Skoro nie jest ani komediowo, ani romantycznie, to jak jest? Film w reżyserii Michaela Showaltera to po prostu obyczajowa opowieść, której bliżej jest do szpitalnego dramatu niż podnoszącej na duchu komedii o trzydziestolatkach. Głównym tematem są tu bowiem stereotypy, a idąc dalej mamy tu jeszcze rasowe uprzedzenia i zwyczaje kulturowe, w większości niezmiennie obowiązujące chyba od średniowiecza (aranżowane małżeństwa).
Obserwując relacje bohatera z rodzicami będącej w śpiączce jego niedoszłej/byłej dziewczyny można zauważyć porażającą łatwość z jaką przychodzi nam obecnie szufladkowanie Hindusów jako podejrzanych, niegodnych zaufania, islamskich fanatyków.

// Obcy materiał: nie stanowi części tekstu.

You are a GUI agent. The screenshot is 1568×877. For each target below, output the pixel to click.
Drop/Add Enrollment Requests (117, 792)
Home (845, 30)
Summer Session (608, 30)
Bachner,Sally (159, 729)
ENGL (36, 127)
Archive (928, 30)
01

A ten medal ma naturalnie swoją drugą stronę, bo w tamtejszej kulturze związki z amerykankami są podstawą do wykluczenia danego mężczyzny z rodziny. Bezcenne staje się tu wyznanie Kumaila przed rodzicami, kiedy mówi im, że nie wie w co wierzy i że wyjechał z ojczyzny, by się dowiedzieć, poznać nowe, inne, własne życie.
Z resztą dialogi to zdecydowanie najmocniejszy punkt tej produkcji. Jest ich dużo i w większości są świetnie napisane i zagrane. Aktorsko wyróżnia się zwłaszcza Zoe Kazan, grająca Emily, czyli dziewczynę Kumaila. Z nią też związany jest doskonały, życiowy finał całego filmu. Rozmowa tej pary może wzbudzić zachwyt i myśl, że ta historia nie zakończy się tandetnym happy endem, lecz rozmową prawdziwych ludzi, którzy chcą sobie coś wyjaśnić. Twórcy jednak nie mogli na tym poprzestać i dodali klamrowe zakończenie, które niby jest satysfakcjonujące, ale popada w banał.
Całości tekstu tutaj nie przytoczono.